Strasser, 40, and her husband, Rick, run an accounting business in Coral Springs and take their 23-foot Dusky out on most weekends, usually with their four children.
“The day of the accident, my husband and I decided to take off the afternoon,” Strasser says. “It was the middle of tax season, so we decided since it was a Sunday we would try to take a break. Our four kids were out of town, so it was the first time we went on the boat without them.”
After a few hours of relaxing and fishing, the couple headed back in, with Susan lying down at the bow.
At the inlet the water seemed rougher than it had been on the way out, so Rick asked his wife to join him on the helm bench seat.
“I stood up, but before I could get to him a wave came out of nowhere, hit from the side and turned the boat completely sideways, filling it with water and ejecting me right out,” Strasser says. “My husband was barely able to hold on to the canopy — he almost went in himself.

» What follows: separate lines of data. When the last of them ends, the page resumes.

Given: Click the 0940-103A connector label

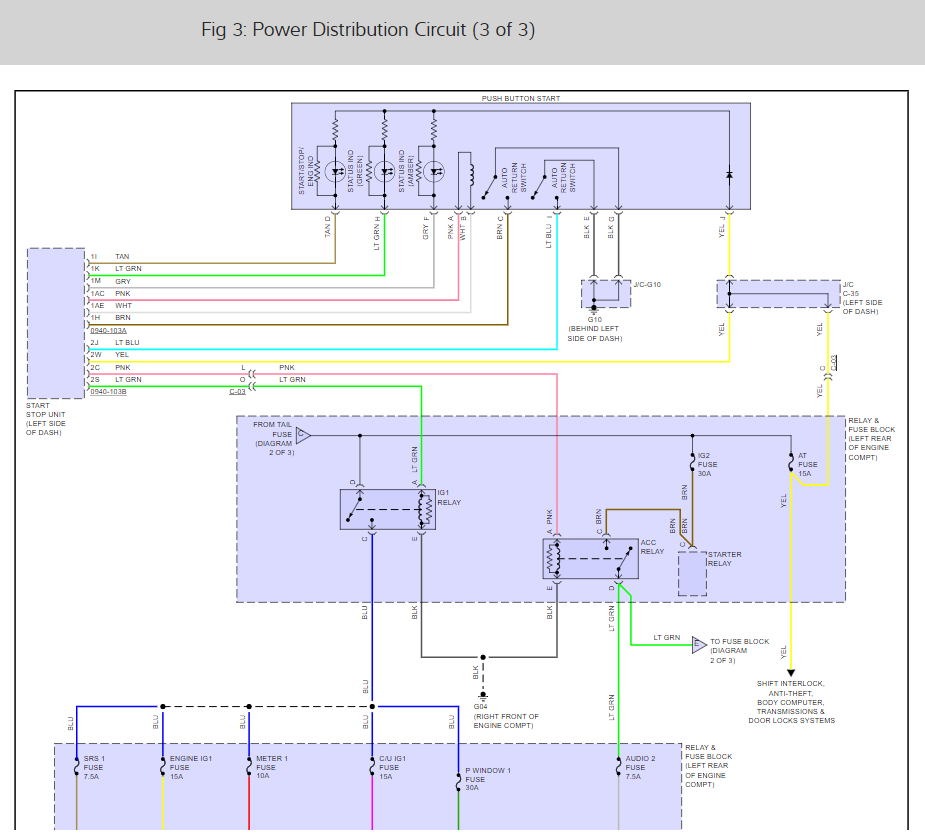Looking at the screenshot, I should (109, 330).
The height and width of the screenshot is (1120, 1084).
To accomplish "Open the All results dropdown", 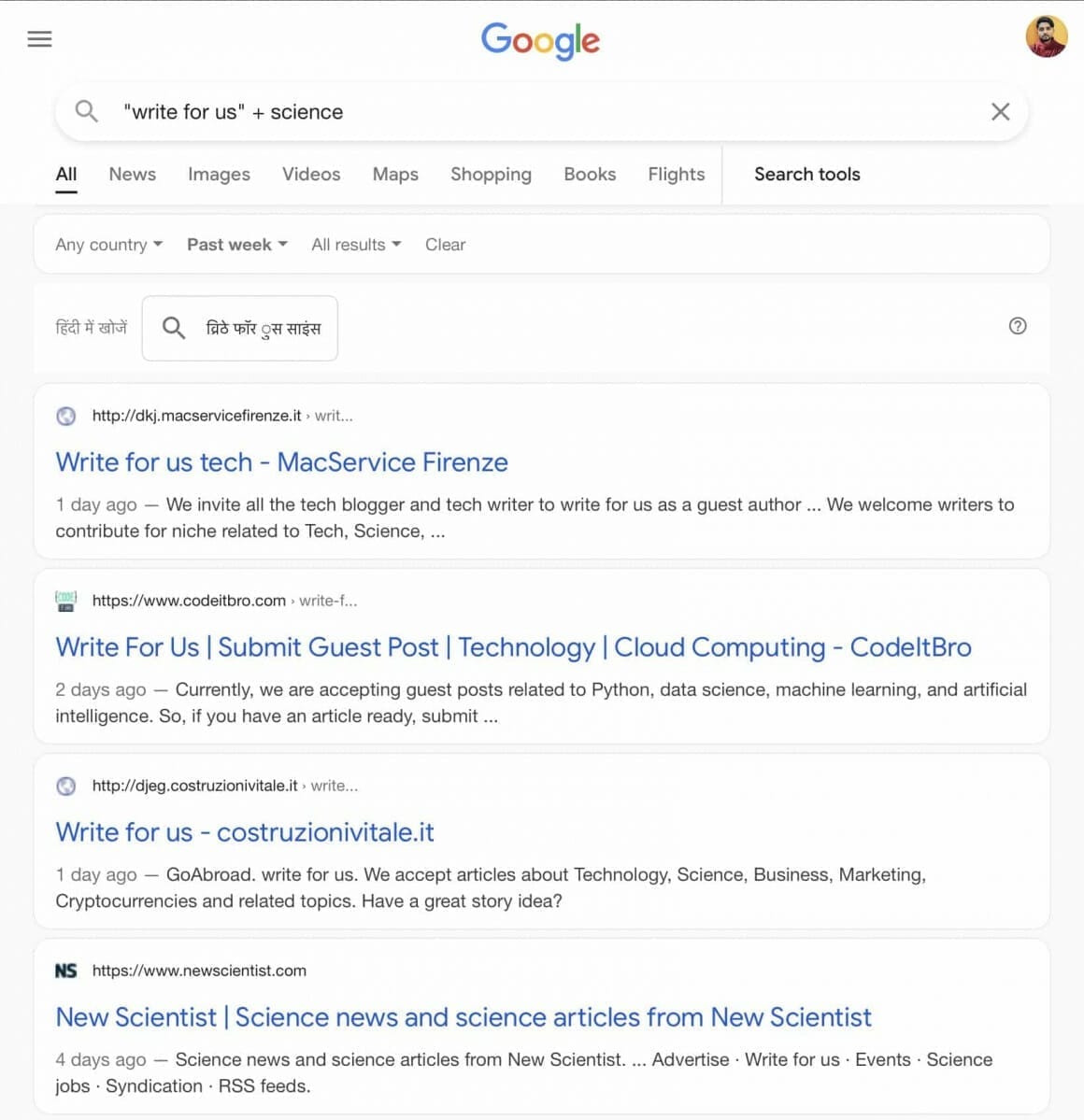I will tap(355, 244).
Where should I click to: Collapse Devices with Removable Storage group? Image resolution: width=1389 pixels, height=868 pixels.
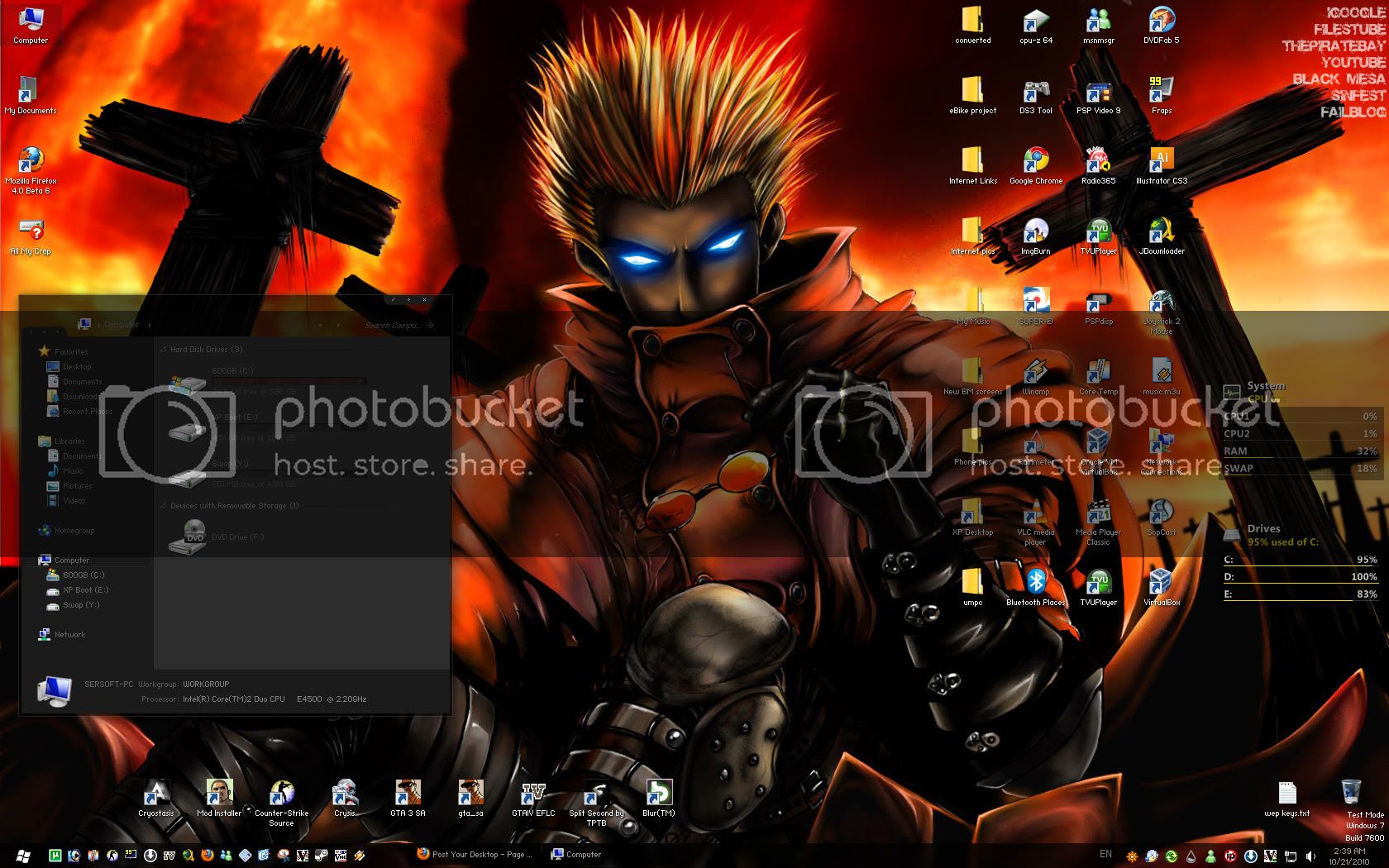coord(163,506)
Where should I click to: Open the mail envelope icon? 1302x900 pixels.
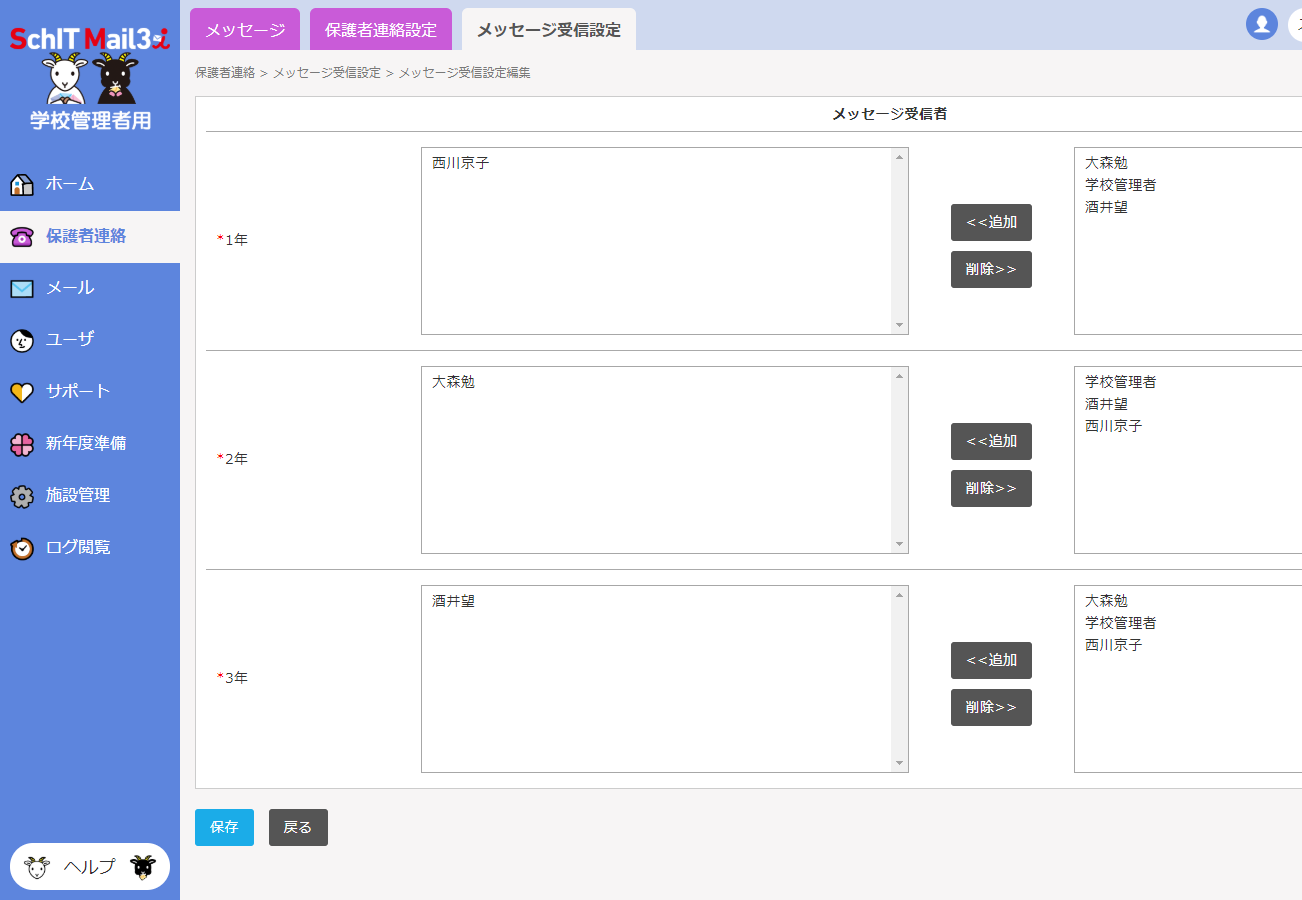22,289
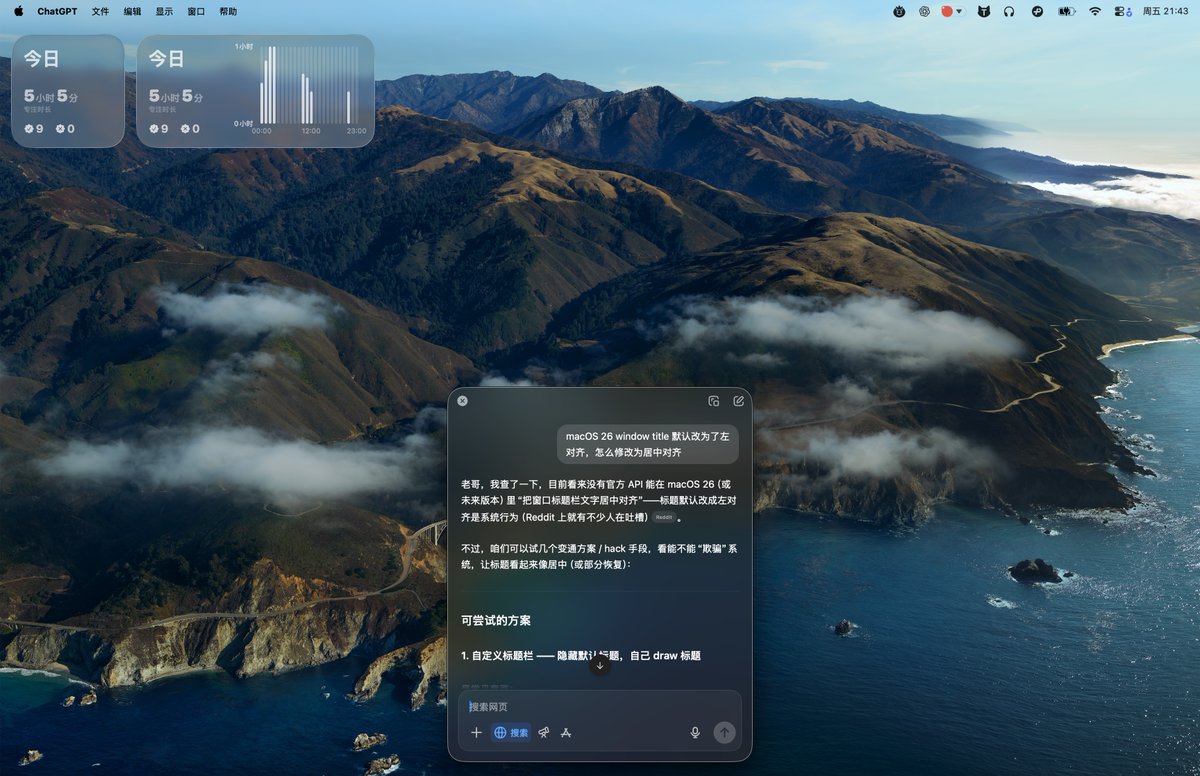Click the send message arrow button
1200x776 pixels.
click(723, 732)
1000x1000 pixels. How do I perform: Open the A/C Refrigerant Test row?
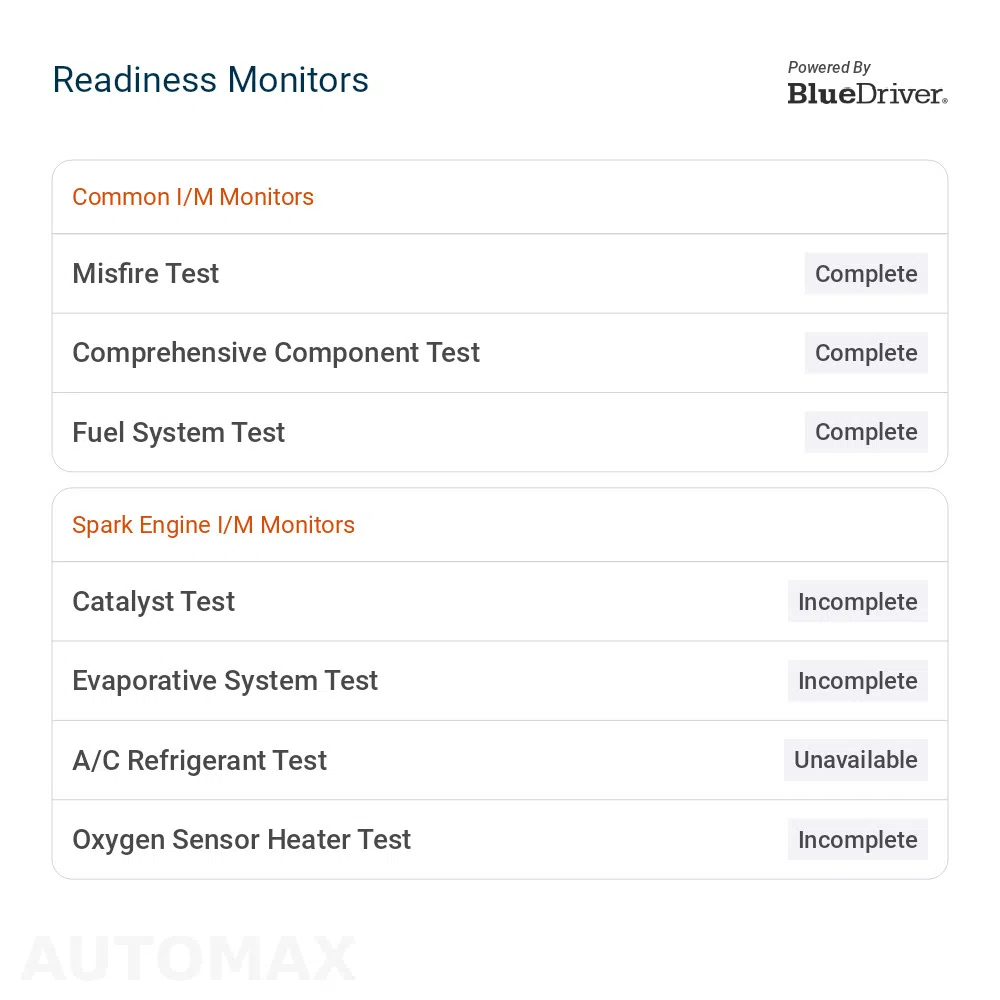pyautogui.click(x=500, y=760)
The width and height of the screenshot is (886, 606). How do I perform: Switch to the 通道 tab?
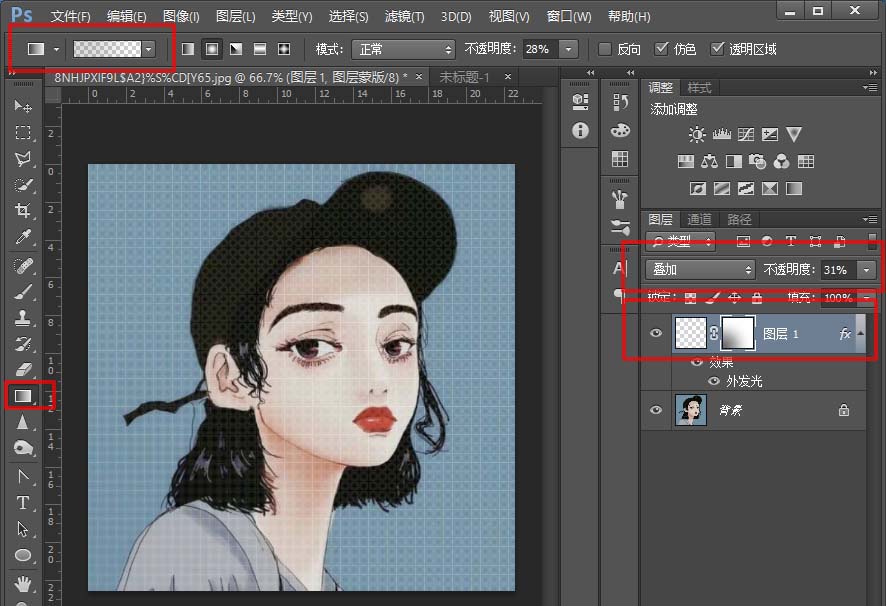click(699, 219)
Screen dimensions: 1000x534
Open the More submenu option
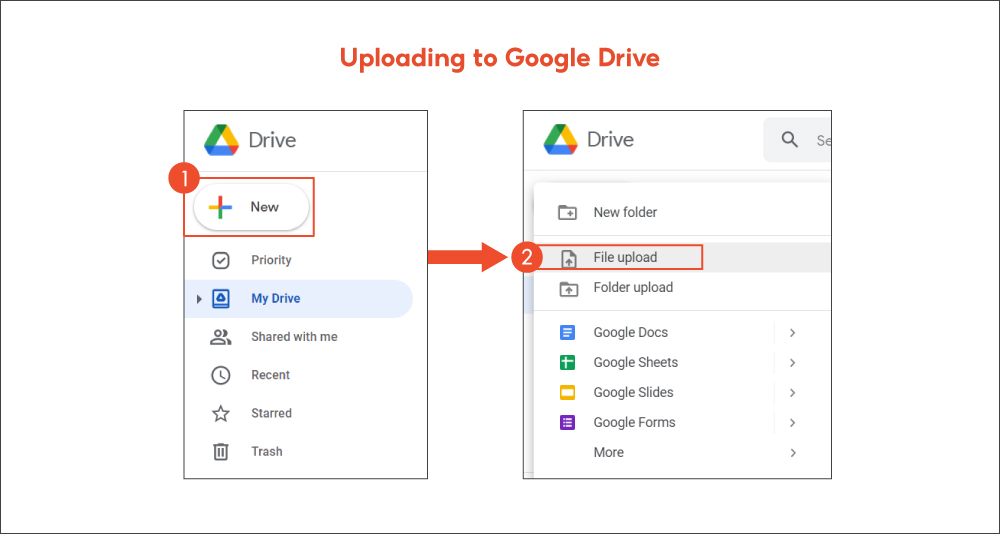[608, 452]
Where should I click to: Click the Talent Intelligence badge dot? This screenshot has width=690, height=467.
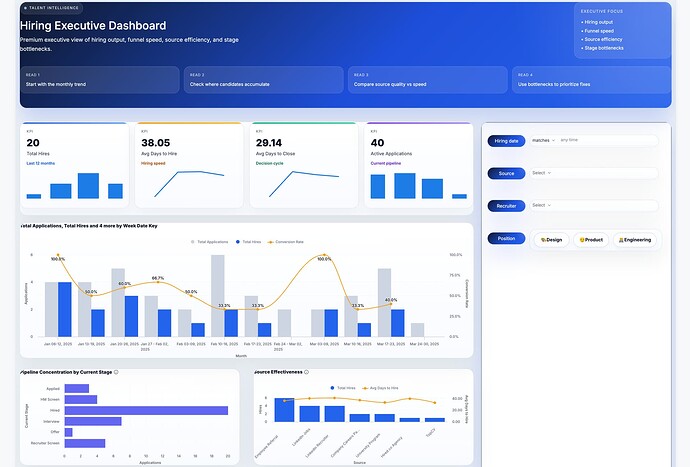[26, 8]
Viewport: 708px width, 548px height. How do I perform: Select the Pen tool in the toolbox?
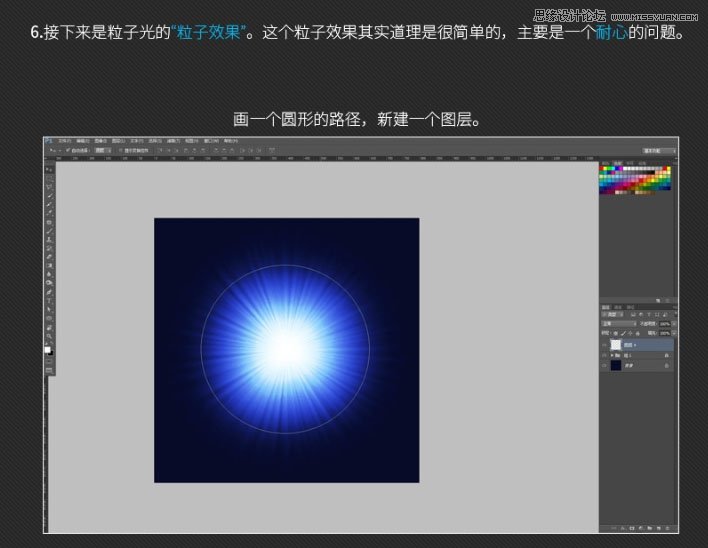[49, 291]
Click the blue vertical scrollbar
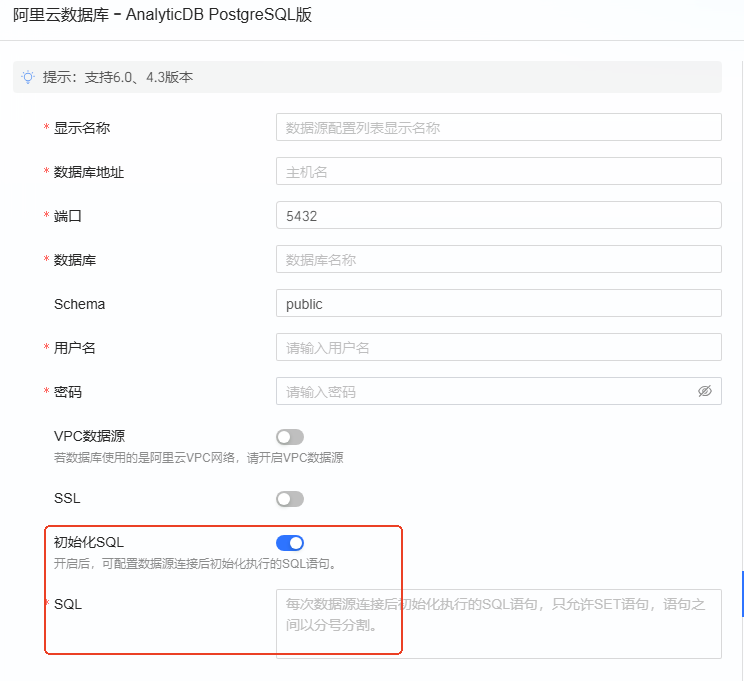 point(741,593)

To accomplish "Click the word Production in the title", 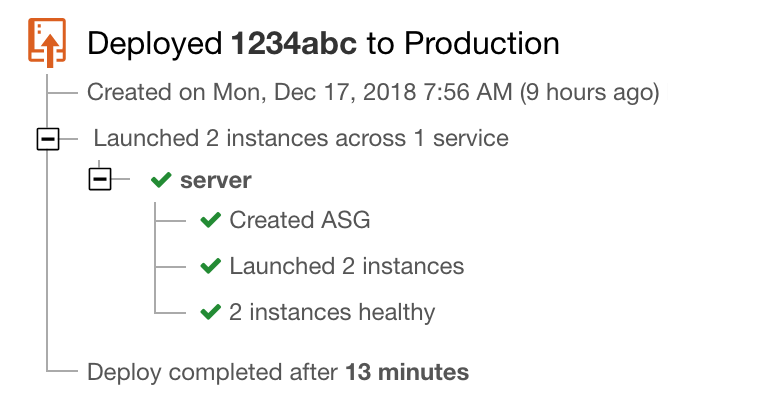I will tap(482, 43).
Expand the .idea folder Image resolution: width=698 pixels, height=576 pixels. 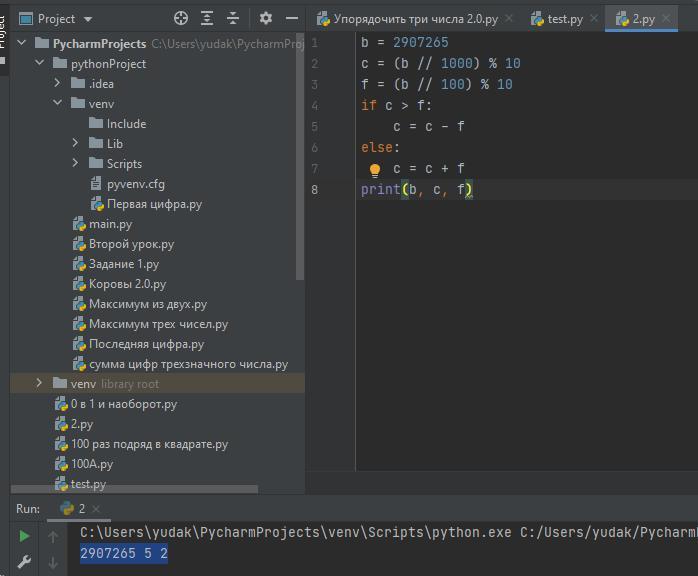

“I was struck by the boat while in the water and knocked unconscious for a few seconds,” she says, “Within 20 to 30 seconds, before either of us even knew what had happened, I had been dragged by the current so far that I could barely see the boat amidst the huge waves.”
Terrified, Strasser feared the worst.
“In the next few minutes I had gone into a complete state of panic,” she recalls. “Barely able to stay above water, I was sure I was going to die. All I could think about were my children, leaving them with no mother.”
At the same time during the waning afternoon Mallek was heading in, following an offshore patrol. He saw a center console with two aboard ahead of him “doing everything correctly,” heading down the center of the marked channel, which avoids a reef on the shallow south side of the inlet.
“Then this freak wave just washed over the stern [of the center console], then another,” he says. “The second one, a big whitewater breaker, washed over the stern of the boat and pushed it over the reef.”
As Mallek approached, the skipper began shouting that his wife was in the water without a life jacket.

“I told him to throw his anchor down and I started looking for her,” Mallek says. “I saw an arm flailing in the water out of the corner of my eye, probably 200 yards away, back toward the reef area.”
Strasser says she remembers “seeing the yellow boat coming toward me and thinking I was going under before it would make it to me. Thankfully, it did — barely.”
Mallek inched his boat as close as he safely could — about 15 feet from the woman, who he says was taking a beating on top of the reef. He ran to the bow and tossed a 20-foot line he had near the helm.
“That was a good toss,” he says. “The first shot, she was able to grab hold of the line. It seemed like everything was working in my favor that day.”
With Strasser clinging tightly to the line, he was able to coax her to the stern and pull her aboard.
“When I pulled her out she had lacerations all over her legs and arms and behind her ear,” Mallek recalls. “She was still breathing and still conscious, but in shock and had ingested a large amount of water.”
“I will never forget Greg’s face when he reached down for me,” Strasser says. “He was like an angel to me — still is.”
Mallek had radioed ahead, and an emergency medical team met him and Strasser at the dock.
“Susan later told me the hospital staff couldn’t believe she had survived, given the amount of water they pulled out of her,” he says.
The grateful Strassers have kept in touch with Mallek.
Mallek was honored in January at the annual meeting of the Conference of Professional Operators for Response Towing in Clearwater Beach, Fla. He appreciates the recognition, but he says he acted no differently than anyone else would have.
“It was just instinct that kicked in: Grab them and get them out of the water,” he says. “It wasn’t something I expected to get anything out of — just helping a fellow boater.”